— Start of Excerpted data —

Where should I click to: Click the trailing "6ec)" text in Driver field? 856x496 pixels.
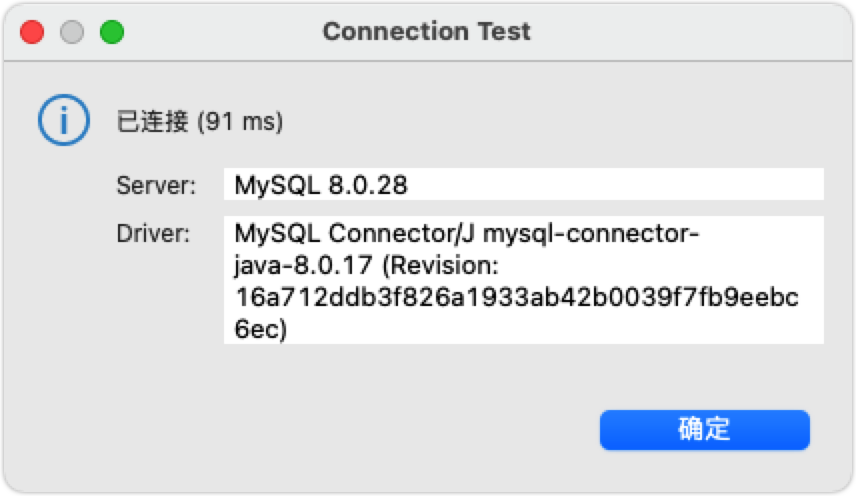pos(260,330)
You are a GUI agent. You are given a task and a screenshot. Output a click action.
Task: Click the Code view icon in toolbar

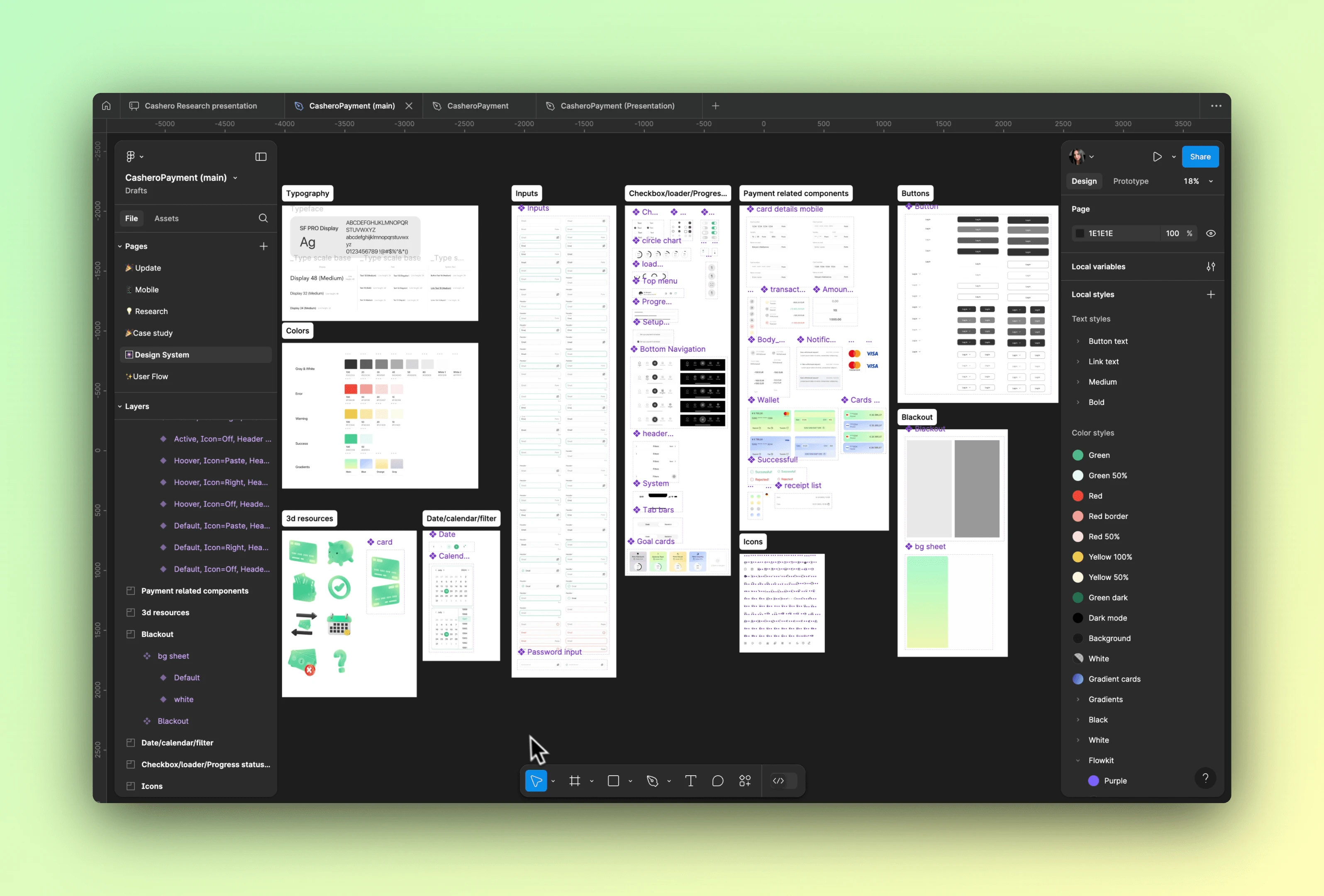click(779, 781)
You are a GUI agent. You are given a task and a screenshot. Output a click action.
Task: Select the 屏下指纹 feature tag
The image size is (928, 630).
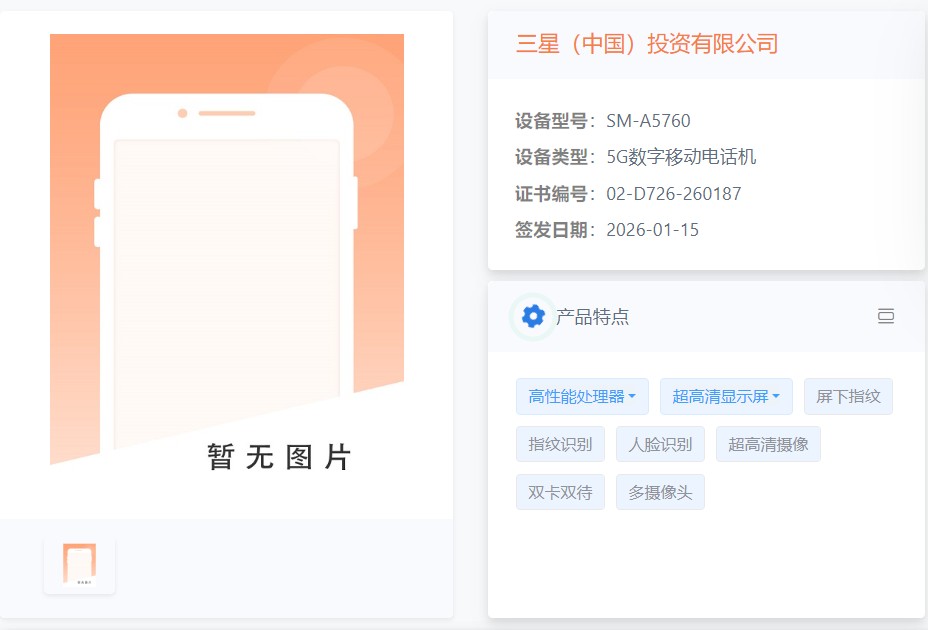[x=848, y=396]
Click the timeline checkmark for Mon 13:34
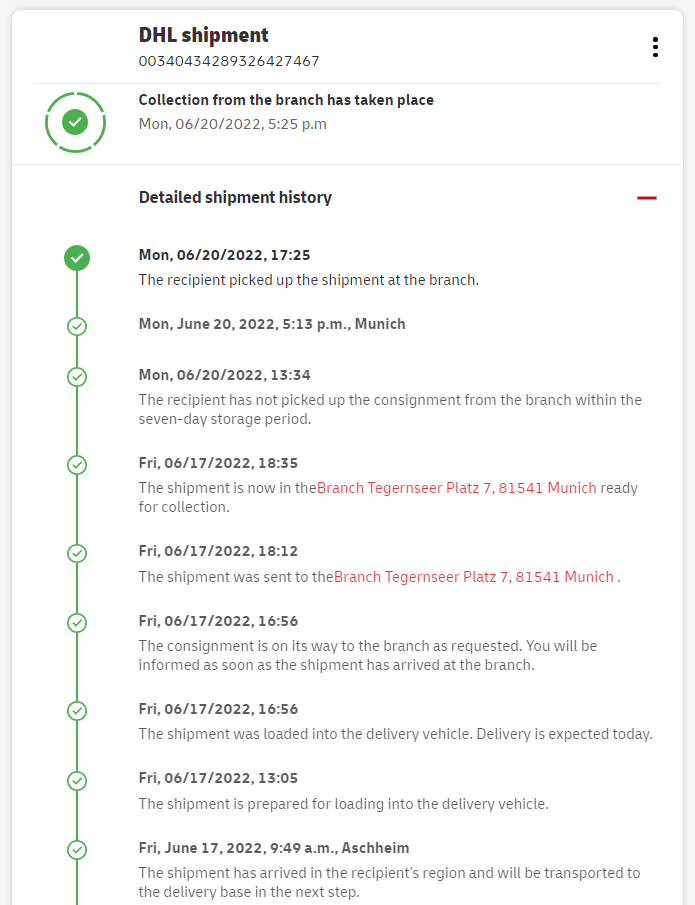Screen dimensions: 695x905 (77, 377)
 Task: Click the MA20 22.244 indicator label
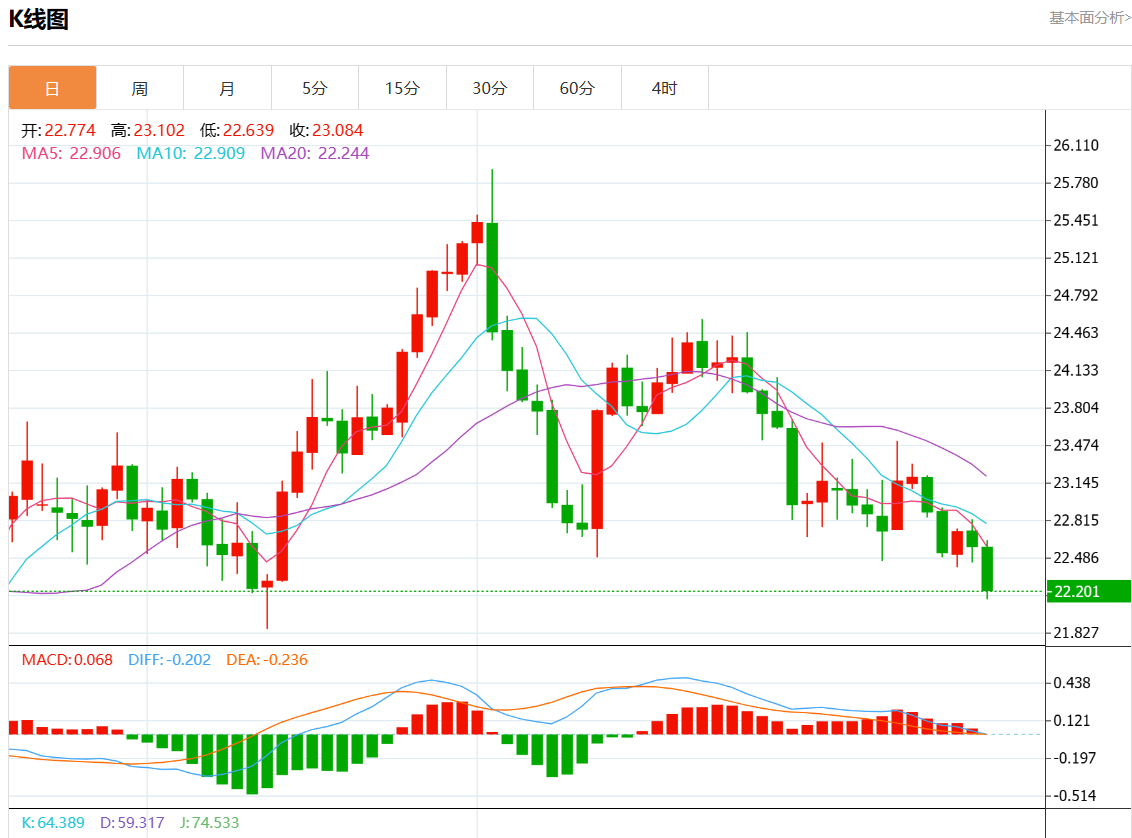(x=314, y=153)
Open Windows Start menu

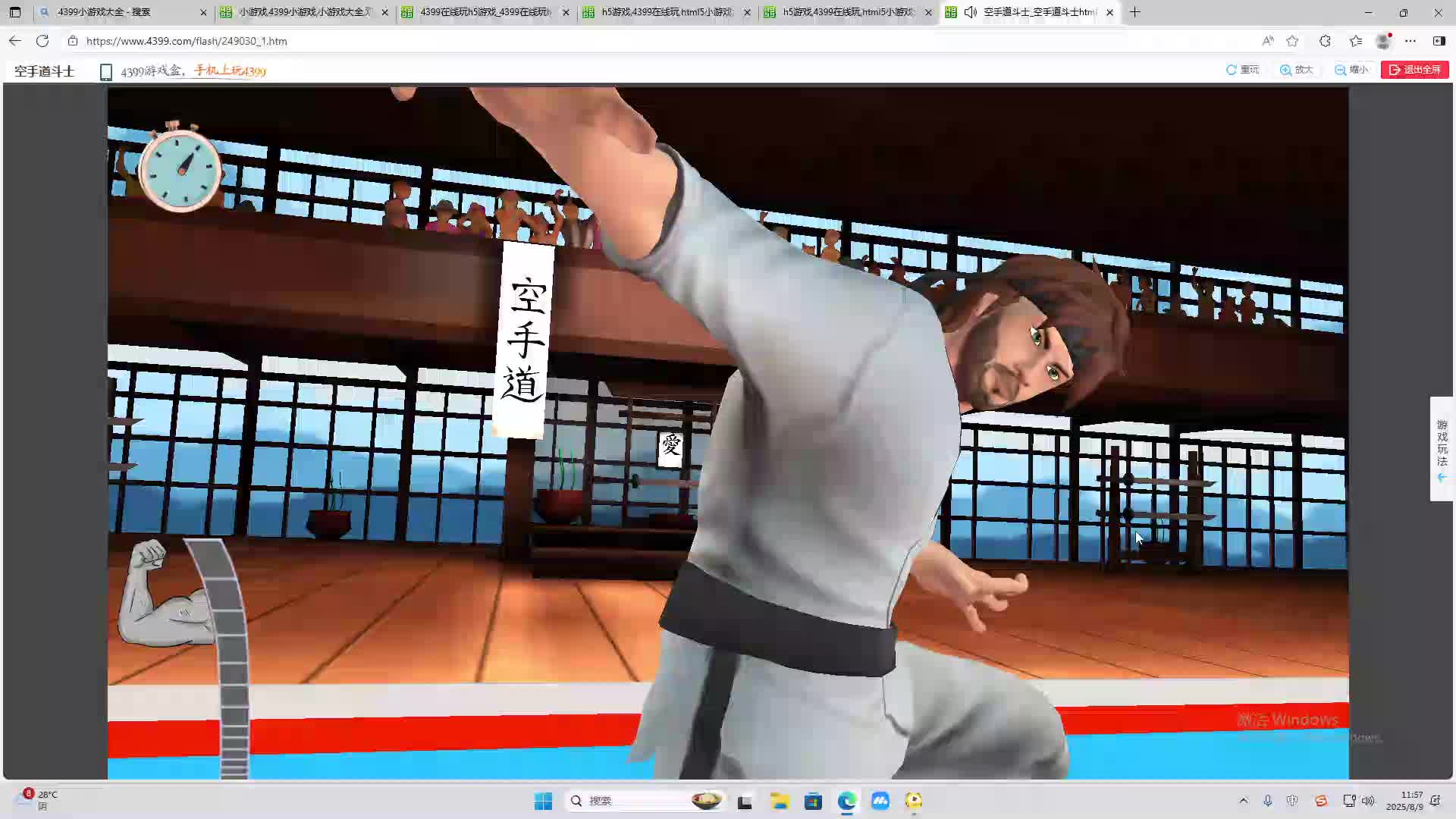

— End of Excerpted data —

#### [Written problem]
Convert the material, from its first line through the line containing "[x=848, y=396]", into a Markdown table with a "Row" column for the row number and a "Line" column for the line's text. Skip blank lines and leave the pictures out.

#### [Full output]
| Row | Line |
|---|---|
| 1 | Where should I click to: Click the trailing "6ec)" text in Driver field? 856x496 pixels. |
| 2 | pos(260,330) |
| 3 | You are a GUI agent. You are given a task and a screenshot. Output a click action. |
| 4 | Task: Click the Code view icon in toolbar |
| 5 | click(779, 781) |
| 6 | You are a GUI agent. You are given a task and a screenshot. Output a click action. |
| 7 | Task: Select the 屏下指纹 feature tag |
| 8 | The image size is (928, 630). |
| 9 | [x=848, y=396] |